Embora não tenha ficado particularmente agarrada a nenhuma das personagens, há um tom sufocante e de urgência que nos impele a ler mais. Elena Ferrante consegue criar uma atmosfera inquietante ao redor da personagem principal que mostra quão exímia é a sua capacidade de escrita.

Os Dias do Abandono - 4 estrelas
Neste segundo conto, acompanhamos Olga nos meses que se seguem a uma separação forçada e a forma como este acontecimento impacta a sua vida e dos seus filhos. Esta é uma história difícil de ler, que se torna cada vez mais desconfortável à medida que avançamos na história. Acompanhamos Olga no seu processo de luto pessoal, que é acompanhado por uma crescente insanidade e que a leva (e a nós, leitores) para o fundo do abismo. É uma história que choca, pela forma como é construída - subtil ao princípio, em queda-livre a partir da metade.

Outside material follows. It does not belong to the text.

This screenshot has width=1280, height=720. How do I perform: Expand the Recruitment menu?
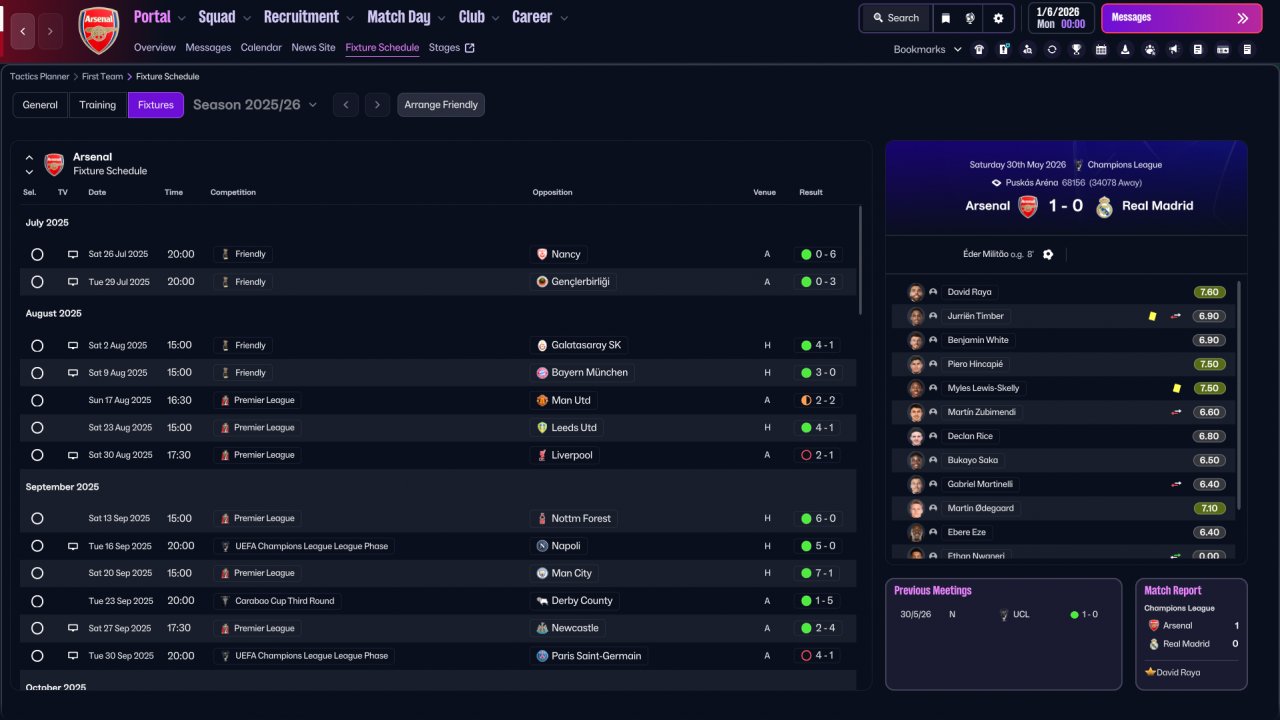click(x=309, y=17)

Uma vez mais, a forma exímia como Ferrante consegue descrever o degradar do estado mental de Olga é brilhante e assustadora em igual medida. O estilo narrativo torna-se mais errático, repetitivo, brutal, e vamo-nos afundando lentamente, com a personagem. Muitas passagens são verdadeiramente chocantes. Uma experiência de leitura muito perturbadora, que não recomendo a quem não se encontre num bom momento.

A Filha Obscura - 4.5 estrelas
Na última história, acompanhamos Leda, uma mãe que se depara com a realidade da ausência das filhas, após a chegada das mesmas à vida adulta. Seguimos o seu dia-a-dia durante umas férias, nas quais vai estabelecendo uma nova rotina mais solitária. No entanto, uma família com a qual se cruza na praia leva a reflexões mais profundas sobre os anos da sua vida que dedicou às filhas, durante o crescimento de ambas. Alternando entre presente e passado, vamos acompanhando Leda enquanto reflete sobre oportunidades perdidas, projetos abandonados e ambições não concretizadas em prol das filhas, ao mesmo tempo que desenvolve uma fixação que a leva a agir de forma imprudente, desenvolvendo-se um enredo com alguma tensão e com consequências inesperadas.

Este foi, dos três contos, aquele que mais me lembrou da Elena Ferrante que conheci na tetralogia da Amiga Genial, incluindo nalguns dos temas que toca e na construção da personagem principal que, em certos momentos, me lembraram Lenú e a sua história. Embora seja o conto com uma premissa mais simples, não deixa de levar a reflexões muito interessantes sobre o que é ser mãe e os sacrifícios que esse papel acarreta.